Un apport offensif encore trop limité
Il y a les consignes d’un côté, et celles de Deschamps semblent assez claires sur cet Euro : le joueur formé à Bordeaux doit épauler la charnière Dayot Upamecano-William Saliba et donc ne pas multiplier les montées dans son couloir. De l’autre, il y a les capacités de Koundé à se transformer en latéral moderne quand le jeu le demande. « On sent qu’il est un peu emprunté à ce niveau, on attend plus offensivement : des dédoublements, des une-deux avec Dembélé pour lui permettre de faire des dribbles et de déstabiliser l’adversaire, estime Angloma. Il n’a pas toujours la bonne posture, il faut avoir le corps vers l’avant sur la prise de balle quand on évolue à ce poste. » Un facteur qui peut aussi expliquer les difficultés d’Ousmane Dembélé – sans que ce ne soit le seul – trop souvent esseulé et qui manque de complicité avec son coéquipier.
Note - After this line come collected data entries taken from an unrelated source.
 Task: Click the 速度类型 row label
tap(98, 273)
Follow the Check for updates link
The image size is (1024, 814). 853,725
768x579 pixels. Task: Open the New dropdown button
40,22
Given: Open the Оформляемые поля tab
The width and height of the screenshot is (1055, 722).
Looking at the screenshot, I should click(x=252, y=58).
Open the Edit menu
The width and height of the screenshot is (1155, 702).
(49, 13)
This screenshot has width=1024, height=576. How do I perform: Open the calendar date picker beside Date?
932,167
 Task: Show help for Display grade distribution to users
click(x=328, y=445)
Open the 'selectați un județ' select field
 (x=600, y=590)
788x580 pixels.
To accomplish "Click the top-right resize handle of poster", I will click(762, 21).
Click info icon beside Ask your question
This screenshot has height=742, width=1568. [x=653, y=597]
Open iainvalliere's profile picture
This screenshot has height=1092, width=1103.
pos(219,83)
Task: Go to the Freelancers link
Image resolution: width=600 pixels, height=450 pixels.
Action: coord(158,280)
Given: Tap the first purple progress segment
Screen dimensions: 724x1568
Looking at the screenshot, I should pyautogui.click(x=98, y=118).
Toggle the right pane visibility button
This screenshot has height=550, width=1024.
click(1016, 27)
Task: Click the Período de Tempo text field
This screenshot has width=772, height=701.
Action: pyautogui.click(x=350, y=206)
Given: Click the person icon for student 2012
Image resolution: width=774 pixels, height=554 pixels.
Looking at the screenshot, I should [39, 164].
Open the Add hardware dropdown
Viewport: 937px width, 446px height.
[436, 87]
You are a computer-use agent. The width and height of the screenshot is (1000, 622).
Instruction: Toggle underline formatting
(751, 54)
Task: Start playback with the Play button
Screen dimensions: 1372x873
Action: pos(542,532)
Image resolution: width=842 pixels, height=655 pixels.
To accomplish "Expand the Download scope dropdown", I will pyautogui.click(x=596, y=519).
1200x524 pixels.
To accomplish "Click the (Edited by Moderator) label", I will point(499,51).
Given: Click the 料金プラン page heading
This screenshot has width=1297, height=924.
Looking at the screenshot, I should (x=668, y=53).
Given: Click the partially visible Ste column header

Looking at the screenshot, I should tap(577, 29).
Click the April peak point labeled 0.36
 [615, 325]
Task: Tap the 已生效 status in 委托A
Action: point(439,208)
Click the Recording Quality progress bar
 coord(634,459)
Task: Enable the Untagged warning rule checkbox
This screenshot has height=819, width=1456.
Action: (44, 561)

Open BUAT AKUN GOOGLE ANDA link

Un chiffre avancé par Optaillustre bien les limites offensives de Koundé : il est le joueur à avoir tenté le plus de centres (8) sans avoir réussi à trouver un partenaire lors de la phase de poules (Hernandez n’est pas loin derrière avec 5 centres infructueux).
0 – Défenseurs qui ont tenté le plus de centres dans le jeu sans trouver un partenaire à l’EURO 2024 :
8 – 🇫🇷Jules Koundé 7 6 5 – 🇫🇷Théo Hernández, 🇸🇰Dávid Hancko, 🇵🇹Nuno Mendes
Déconnexion. pic.twitter.com/knAzJncf70
— OptaJean (@OptaJean) June 26, 2024
Pour Angloma, le Barcelonais « reste trop sur place, on le voit venir, et ses centres ne surprennent pas beaucoup. Après, il y a aussi le fait que ça manque de présence dans la surface et d’un attaquant présent dans les airs. » Il sera difficile de devenir un contre-attaquant redoutable à 25 ans, à moins que l’option Clauss, qui aurait par exemple pu entrer contre la Pologne, ne se présente comme une solution en cours de rencontre. « La question peut se poser pour que l’on soit plus dangereux sur le côté droit, car on sait que ça vient surtout de la gauche quand Mbappé est là, développe Angloma. Dembélé n’a pas cette personne à côté de lui pour le soulager, la présence de Clauss pourrait lui profiter, mais ce sont des réflexions qui doivent se faire rapidement en plein match. » Face à la Belgique, Koundé va enchaîner une neuvième titularisation en Bleu et faire face à un nouveau défi défensif, celui de parvenir à neutraliser Jérémy Doku. Et pourquoi pas, en bonus, signer un centre gagnant.